Director and producer Alfred Hitchcock popularized the term MacGuffin and the technique with his 1935 film The 39 Steps, an early example of the concept, in which the MacGuffin is some otherwise incidental military secrets.[Hitchcock explained the term MacGuffin in a 1939 lecture at Columbia University in New York City:
It might be a Scottish name, taken from a story about two men on a train. One man says, 'What's that package up there in the baggage rack?' And the other answers, 'Oh, that's a MacGuffin'. The first one asks, 'What's a MacGuffin?' 'Well,' the other man says, 'it's an apparatus for trapping lions in the Scottish Highlands.' The first man says, 'But there are no lions in the Scottish Highlands,' and the other one answers, 'Well then, that's no MacGuffin!' So you see that a MacGuffin is actually nothing at all.
~Wikipedia
I have never used this plot device, but I'm intrigued by it and aim to work one into one of my future screenplays.
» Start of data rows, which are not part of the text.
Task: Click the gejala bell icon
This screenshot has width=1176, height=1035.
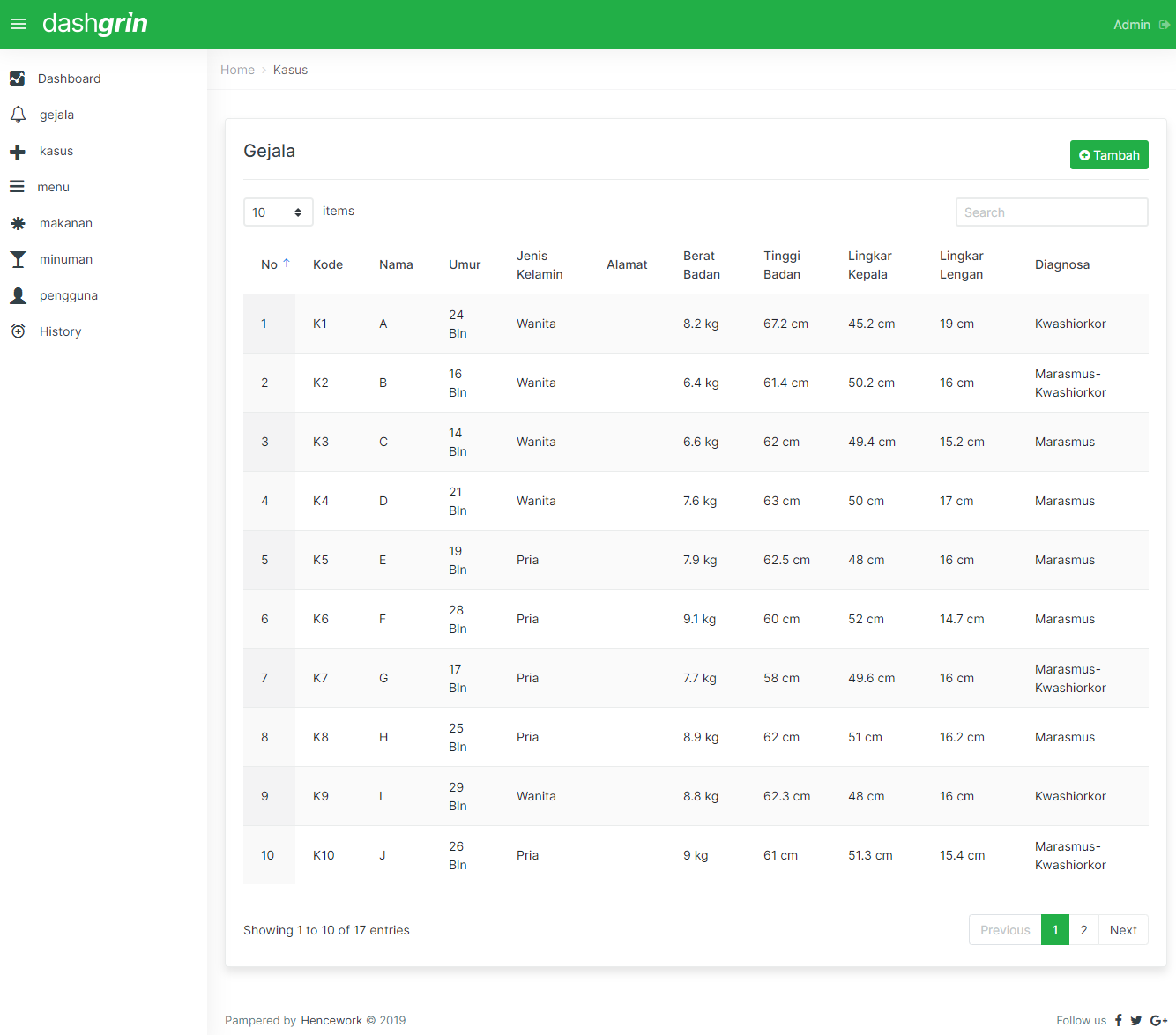Action: tap(18, 115)
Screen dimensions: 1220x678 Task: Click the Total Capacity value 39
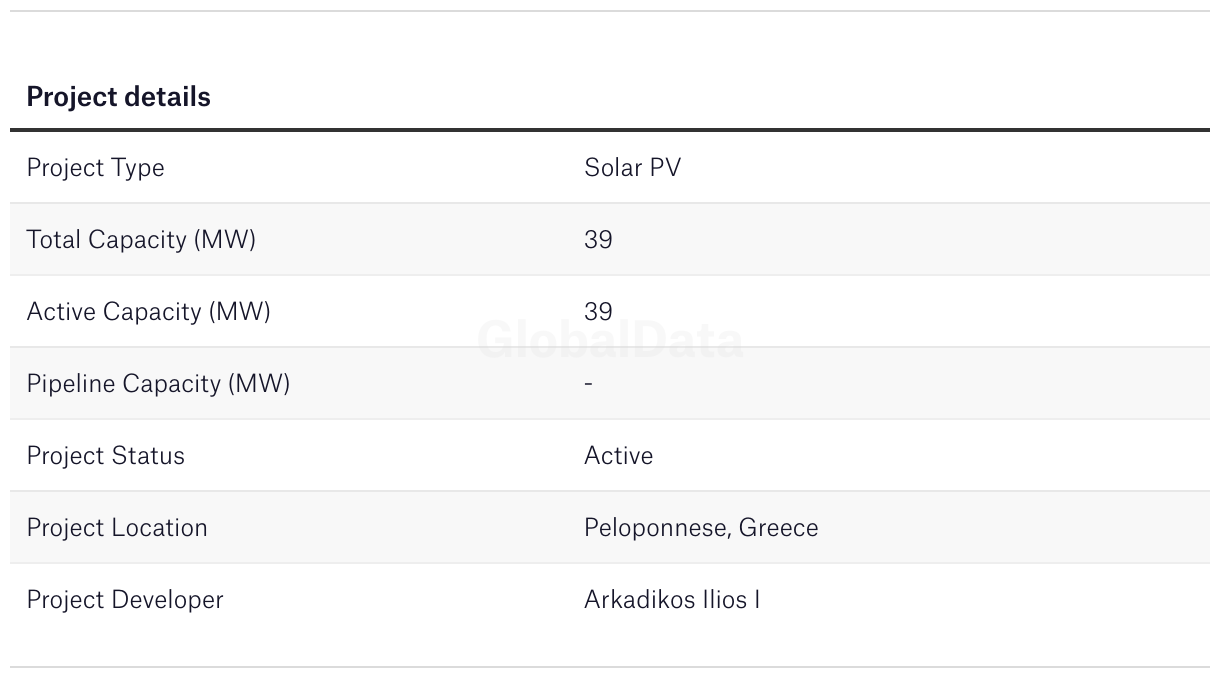coord(598,240)
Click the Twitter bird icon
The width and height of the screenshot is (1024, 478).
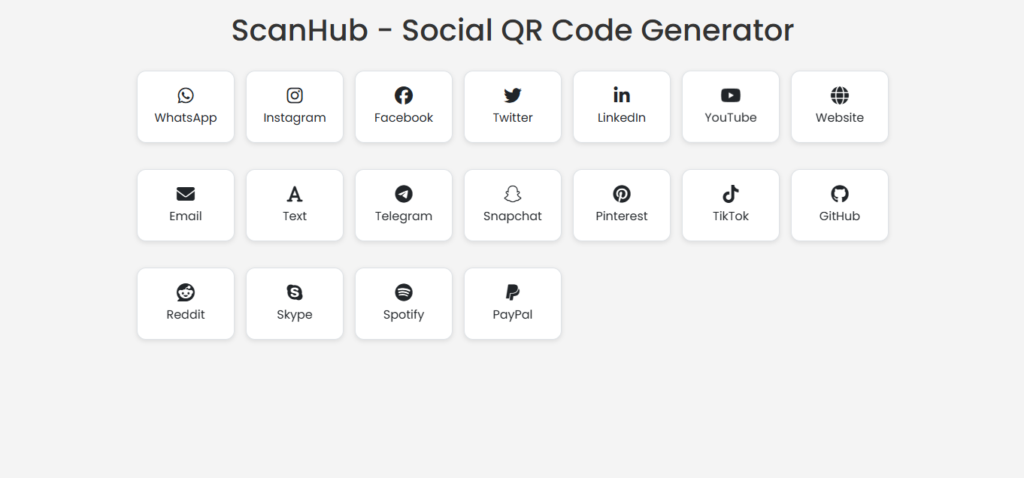(x=513, y=95)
Classic MacGuffins include the briefcase in Pulp Fiction, the Ark of The Covenant in Raiders of the Lost Ark and The Maltese Falcon.
Forum Dwellers, have any of you put a MacGuggin in your scripts?
I haven't used MacGuffins in scripts, but I've included them in outlines for scripts I haven't written yet. I might use a MacGuffin in my next script.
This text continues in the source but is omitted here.